◆ Task to carry out ◆
For the records below, output every line from the one holding "The image size is (1099, 777)." through the final line, unaltered, and no other lines.

Stored data:

▼

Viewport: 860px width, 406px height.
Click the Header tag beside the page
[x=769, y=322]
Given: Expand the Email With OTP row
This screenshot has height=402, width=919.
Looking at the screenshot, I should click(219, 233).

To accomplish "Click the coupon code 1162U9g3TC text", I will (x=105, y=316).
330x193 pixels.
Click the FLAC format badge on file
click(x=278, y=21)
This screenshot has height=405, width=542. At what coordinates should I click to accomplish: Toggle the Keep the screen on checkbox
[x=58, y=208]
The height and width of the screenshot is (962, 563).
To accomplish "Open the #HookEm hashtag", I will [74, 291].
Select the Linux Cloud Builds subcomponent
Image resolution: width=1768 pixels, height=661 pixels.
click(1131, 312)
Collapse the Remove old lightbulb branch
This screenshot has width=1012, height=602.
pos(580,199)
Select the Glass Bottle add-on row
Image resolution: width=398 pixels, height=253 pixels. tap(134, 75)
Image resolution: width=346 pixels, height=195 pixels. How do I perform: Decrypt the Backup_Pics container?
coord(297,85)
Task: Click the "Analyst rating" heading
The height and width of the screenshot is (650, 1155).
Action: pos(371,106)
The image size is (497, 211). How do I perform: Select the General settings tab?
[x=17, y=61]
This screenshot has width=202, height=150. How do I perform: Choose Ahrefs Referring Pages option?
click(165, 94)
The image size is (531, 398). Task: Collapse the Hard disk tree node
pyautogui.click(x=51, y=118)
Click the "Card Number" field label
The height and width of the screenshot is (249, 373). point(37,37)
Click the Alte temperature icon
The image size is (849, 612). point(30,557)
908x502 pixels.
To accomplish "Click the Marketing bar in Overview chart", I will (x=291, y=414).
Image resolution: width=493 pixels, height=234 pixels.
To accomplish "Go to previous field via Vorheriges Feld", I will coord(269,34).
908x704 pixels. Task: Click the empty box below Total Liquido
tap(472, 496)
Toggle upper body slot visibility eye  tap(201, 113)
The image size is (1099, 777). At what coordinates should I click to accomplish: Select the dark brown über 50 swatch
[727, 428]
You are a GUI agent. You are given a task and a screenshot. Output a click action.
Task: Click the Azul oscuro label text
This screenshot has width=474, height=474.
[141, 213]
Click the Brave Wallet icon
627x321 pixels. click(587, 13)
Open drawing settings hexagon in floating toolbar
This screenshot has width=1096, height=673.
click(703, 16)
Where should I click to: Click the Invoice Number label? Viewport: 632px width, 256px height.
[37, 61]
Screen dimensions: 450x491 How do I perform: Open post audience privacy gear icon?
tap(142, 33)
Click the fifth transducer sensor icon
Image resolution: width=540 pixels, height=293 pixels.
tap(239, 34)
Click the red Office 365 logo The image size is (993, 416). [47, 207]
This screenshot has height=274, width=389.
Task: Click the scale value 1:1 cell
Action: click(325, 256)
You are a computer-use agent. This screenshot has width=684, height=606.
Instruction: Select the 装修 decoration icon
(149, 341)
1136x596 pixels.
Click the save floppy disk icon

▲

◆ Exercise response ◆
The image size is (1099, 777). At what coordinates should I click to accomplish: Select the dark brown über 50 swatch
[727, 428]
You are a GUI agent. You are given a task and a screenshot. Output a click action.
Task: Click the Azul oscuro label text
This screenshot has width=474, height=474.
[141, 213]
Click the Brave Wallet icon
627x321 pixels. click(587, 13)
Open drawing settings hexagon in floating toolbar
This screenshot has width=1096, height=673.
click(703, 16)
Where should I click to: Click the Invoice Number label? Viewport: 632px width, 256px height.
[37, 61]
Screen dimensions: 450x491 How do I perform: Open post audience privacy gear icon?
tap(142, 33)
Click the fifth transducer sensor icon
Image resolution: width=540 pixels, height=293 pixels.
tap(239, 34)
Click the red Office 365 logo The image size is (993, 416). [47, 207]
This screenshot has height=274, width=389.
Task: Click the scale value 1:1 cell
Action: click(325, 256)
You are a computer-use agent. This screenshot has width=684, height=606.
Instruction: Select the 装修 decoration icon
(149, 341)
1136x596 pixels.
Click the save floppy disk icon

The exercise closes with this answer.